De Duitse Wetter Dienst (DWD) heeft hier ook onderzoek naar gedaan. Hieronder een voorbeeld met temperatuurverschillen tussen de stad Frankfurt en het platteland bij Giessen.

Fig. 24: Voorbeeld van het Urban Heat Island Effect.

Conclusie: de temperatuursveranderingen blijken niet altijd een duidelijke relatie te hebben met de stijging van de CO2 concentratie. Daarbij komt dat men vraagtekens kan zetten bij de kwaliteit van de temperatuurmeting.

Eindconclusie

Tjerk Veenstra.

Waar in een strafzaak een verdachte onschuldig is totdat het tegendeel is bewezen, is in de zaak “Klimaatverandering” de hoofdverdachte, genaamd CO2, al schuldig verklaard voor de huidige en toekomstige gevolgen van de gestegen CO2-concentratie.

Het doel van dit overzicht was alleen maar het aantonen dat er een gerede twijfel bestaat over de relatie tussen de vermeende gevolgen van het klimaat enerzijds en de toegenomen CO2-concentratie anderzijds.

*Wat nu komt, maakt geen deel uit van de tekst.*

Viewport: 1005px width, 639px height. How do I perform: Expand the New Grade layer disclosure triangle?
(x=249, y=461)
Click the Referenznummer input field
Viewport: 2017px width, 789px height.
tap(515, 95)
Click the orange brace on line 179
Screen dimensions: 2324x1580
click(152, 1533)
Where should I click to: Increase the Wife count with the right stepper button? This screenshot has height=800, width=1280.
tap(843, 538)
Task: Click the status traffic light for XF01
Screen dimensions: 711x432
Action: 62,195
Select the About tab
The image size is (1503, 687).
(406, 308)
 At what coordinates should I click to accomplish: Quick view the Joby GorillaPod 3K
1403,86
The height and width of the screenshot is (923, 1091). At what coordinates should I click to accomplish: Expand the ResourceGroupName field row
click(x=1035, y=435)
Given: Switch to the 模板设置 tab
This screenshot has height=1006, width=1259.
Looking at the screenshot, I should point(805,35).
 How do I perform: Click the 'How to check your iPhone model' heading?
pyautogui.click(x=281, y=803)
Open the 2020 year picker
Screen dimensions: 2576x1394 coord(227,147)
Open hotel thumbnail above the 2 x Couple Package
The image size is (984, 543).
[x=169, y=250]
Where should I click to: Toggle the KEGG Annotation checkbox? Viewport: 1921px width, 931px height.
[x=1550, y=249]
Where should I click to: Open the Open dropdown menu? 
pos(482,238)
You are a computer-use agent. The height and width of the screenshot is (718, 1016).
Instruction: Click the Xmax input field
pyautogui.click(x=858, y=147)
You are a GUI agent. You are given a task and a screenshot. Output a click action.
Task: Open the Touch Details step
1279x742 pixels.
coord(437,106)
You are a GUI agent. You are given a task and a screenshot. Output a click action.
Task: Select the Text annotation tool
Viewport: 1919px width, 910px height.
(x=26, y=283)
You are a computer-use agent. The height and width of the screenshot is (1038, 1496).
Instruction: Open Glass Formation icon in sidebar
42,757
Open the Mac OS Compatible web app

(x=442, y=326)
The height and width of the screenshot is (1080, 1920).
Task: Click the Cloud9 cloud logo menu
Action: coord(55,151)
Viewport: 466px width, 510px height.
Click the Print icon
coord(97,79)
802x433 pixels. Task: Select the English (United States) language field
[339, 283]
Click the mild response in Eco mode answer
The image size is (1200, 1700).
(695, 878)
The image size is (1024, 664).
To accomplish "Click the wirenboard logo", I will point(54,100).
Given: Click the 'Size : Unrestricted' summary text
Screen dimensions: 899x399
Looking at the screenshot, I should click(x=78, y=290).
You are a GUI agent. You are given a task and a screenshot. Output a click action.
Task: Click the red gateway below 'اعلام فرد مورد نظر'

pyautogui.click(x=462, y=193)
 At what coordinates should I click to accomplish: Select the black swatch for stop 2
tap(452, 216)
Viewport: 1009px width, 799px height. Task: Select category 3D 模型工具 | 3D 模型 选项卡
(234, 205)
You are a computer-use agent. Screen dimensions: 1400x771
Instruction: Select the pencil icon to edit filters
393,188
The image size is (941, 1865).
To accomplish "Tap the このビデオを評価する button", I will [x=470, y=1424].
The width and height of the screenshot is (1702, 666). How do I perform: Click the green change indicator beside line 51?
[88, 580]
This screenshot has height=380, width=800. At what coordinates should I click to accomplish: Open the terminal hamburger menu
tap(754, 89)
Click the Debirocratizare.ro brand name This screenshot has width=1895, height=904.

Daarbij heb ik als “verdediging” bij 9 voorbeelden aangetoond, dat er op zijn minst gerede twijfel bestaat over deze relaties en dat een rechter, op basis van alle twijfel, niet anders zou kunnen doen dan CO2 niet te veroordelen voor het aandeel in de huidige en voorspelde toekomstige klimaateffecten.